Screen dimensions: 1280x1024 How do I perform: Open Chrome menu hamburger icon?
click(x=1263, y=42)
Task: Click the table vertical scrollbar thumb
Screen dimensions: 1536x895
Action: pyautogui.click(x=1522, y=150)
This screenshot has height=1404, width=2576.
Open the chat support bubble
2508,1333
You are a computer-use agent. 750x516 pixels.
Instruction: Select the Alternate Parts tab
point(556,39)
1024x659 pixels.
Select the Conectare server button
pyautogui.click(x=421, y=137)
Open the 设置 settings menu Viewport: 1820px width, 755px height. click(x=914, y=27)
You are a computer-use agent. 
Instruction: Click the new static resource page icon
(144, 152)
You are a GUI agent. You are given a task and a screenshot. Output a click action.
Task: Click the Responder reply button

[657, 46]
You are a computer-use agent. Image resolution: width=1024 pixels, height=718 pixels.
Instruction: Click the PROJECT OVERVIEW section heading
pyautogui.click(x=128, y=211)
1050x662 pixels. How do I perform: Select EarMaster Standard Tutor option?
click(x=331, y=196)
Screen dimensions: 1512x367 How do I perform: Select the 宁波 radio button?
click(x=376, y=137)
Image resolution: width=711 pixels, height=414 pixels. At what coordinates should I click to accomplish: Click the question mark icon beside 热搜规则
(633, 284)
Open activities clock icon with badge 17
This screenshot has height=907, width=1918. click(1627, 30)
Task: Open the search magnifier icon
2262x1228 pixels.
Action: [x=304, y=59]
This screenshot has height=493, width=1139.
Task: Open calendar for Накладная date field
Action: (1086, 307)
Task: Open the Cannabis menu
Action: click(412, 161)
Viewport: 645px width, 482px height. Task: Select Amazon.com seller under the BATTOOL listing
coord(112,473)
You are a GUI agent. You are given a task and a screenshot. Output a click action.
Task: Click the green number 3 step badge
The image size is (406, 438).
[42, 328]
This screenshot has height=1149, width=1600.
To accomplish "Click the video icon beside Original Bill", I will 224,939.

________________

# ACTIVITY
In full and without change, transcribe every line of the records above.

# RESULT OF THE TASK
Screen dimensions: 1280x1024 How do I perform: Open Chrome menu hamburger icon?
click(x=1263, y=42)
Task: Click the table vertical scrollbar thumb
Screen dimensions: 1536x895
Action: pyautogui.click(x=1522, y=150)
This screenshot has height=1404, width=2576.
Open the chat support bubble
2508,1333
You are a computer-use agent. 750x516 pixels.
Instruction: Select the Alternate Parts tab
point(556,39)
1024x659 pixels.
Select the Conectare server button
pyautogui.click(x=421, y=137)
Open the 设置 settings menu Viewport: 1820px width, 755px height. click(x=914, y=27)
You are a computer-use agent. 
Instruction: Click the new static resource page icon
(144, 152)
You are a GUI agent. You are given a task and a screenshot. Output a click action.
Task: Click the Responder reply button

[657, 46]
You are a computer-use agent. Image resolution: width=1024 pixels, height=718 pixels.
Instruction: Click the PROJECT OVERVIEW section heading
pyautogui.click(x=128, y=211)
1050x662 pixels. How do I perform: Select EarMaster Standard Tutor option?
click(x=331, y=196)
Screen dimensions: 1512x367 How do I perform: Select the 宁波 radio button?
click(x=376, y=137)
Image resolution: width=711 pixels, height=414 pixels. At what coordinates should I click to accomplish: Click the question mark icon beside 热搜规则
(633, 284)
Open activities clock icon with badge 17
This screenshot has height=907, width=1918. click(1627, 30)
Task: Open the search magnifier icon
2262x1228 pixels.
Action: [x=304, y=59]
This screenshot has height=493, width=1139.
Task: Open calendar for Накладная date field
Action: (1086, 307)
Task: Open the Cannabis menu
Action: click(412, 161)
Viewport: 645px width, 482px height. Task: Select Amazon.com seller under the BATTOOL listing
coord(112,473)
You are a GUI agent. You are given a task and a screenshot. Output a click action.
Task: Click the green number 3 step badge
The image size is (406, 438).
[42, 328]
This screenshot has height=1149, width=1600.
To accomplish "Click the video icon beside Original Bill", I will 224,939.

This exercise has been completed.